[Dataset entries Boundary: Start]

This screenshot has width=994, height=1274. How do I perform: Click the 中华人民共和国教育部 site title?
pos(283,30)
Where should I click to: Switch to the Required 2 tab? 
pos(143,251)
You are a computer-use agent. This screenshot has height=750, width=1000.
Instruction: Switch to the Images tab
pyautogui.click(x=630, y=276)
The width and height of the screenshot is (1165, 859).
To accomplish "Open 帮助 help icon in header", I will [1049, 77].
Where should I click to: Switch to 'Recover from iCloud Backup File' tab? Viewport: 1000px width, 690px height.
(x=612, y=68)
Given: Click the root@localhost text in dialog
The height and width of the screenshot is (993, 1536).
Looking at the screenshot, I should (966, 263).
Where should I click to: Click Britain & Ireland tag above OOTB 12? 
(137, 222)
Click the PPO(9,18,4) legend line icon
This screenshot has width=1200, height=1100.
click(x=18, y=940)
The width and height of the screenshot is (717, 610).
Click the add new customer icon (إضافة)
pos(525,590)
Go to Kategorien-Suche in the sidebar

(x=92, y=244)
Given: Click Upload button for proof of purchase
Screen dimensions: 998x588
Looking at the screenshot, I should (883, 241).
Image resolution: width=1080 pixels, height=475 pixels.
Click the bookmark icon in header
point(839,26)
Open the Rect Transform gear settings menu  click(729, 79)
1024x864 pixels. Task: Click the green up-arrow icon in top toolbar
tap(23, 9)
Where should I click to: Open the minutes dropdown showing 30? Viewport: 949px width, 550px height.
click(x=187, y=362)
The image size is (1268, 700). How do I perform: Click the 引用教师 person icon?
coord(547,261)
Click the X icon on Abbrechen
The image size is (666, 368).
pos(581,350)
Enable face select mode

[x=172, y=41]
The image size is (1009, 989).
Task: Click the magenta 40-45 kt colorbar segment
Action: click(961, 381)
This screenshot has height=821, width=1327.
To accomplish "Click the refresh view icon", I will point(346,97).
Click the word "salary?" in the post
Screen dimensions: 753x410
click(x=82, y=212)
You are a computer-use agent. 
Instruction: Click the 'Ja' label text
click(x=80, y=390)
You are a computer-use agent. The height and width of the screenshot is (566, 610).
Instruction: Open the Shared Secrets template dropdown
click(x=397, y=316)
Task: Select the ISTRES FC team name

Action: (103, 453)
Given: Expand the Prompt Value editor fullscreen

[Dataset entries Boundary: End]

Exercise objective:
In the entries above, please find the line with "The height and width of the screenshot is (993, 1536)." and the line with "Given: Click Upload", then write out exactly those two lines and every line between them, and nothing more.

Task output:
The height and width of the screenshot is (993, 1536).
Looking at the screenshot, I should (966, 263).
Where should I click to: Click Britain & Ireland tag above OOTB 12? 
(137, 222)
Click the PPO(9,18,4) legend line icon
This screenshot has width=1200, height=1100.
click(x=18, y=940)
The width and height of the screenshot is (717, 610).
Click the add new customer icon (إضافة)
pos(525,590)
Go to Kategorien-Suche in the sidebar

(x=92, y=244)
Given: Click Upload button for proof of purchase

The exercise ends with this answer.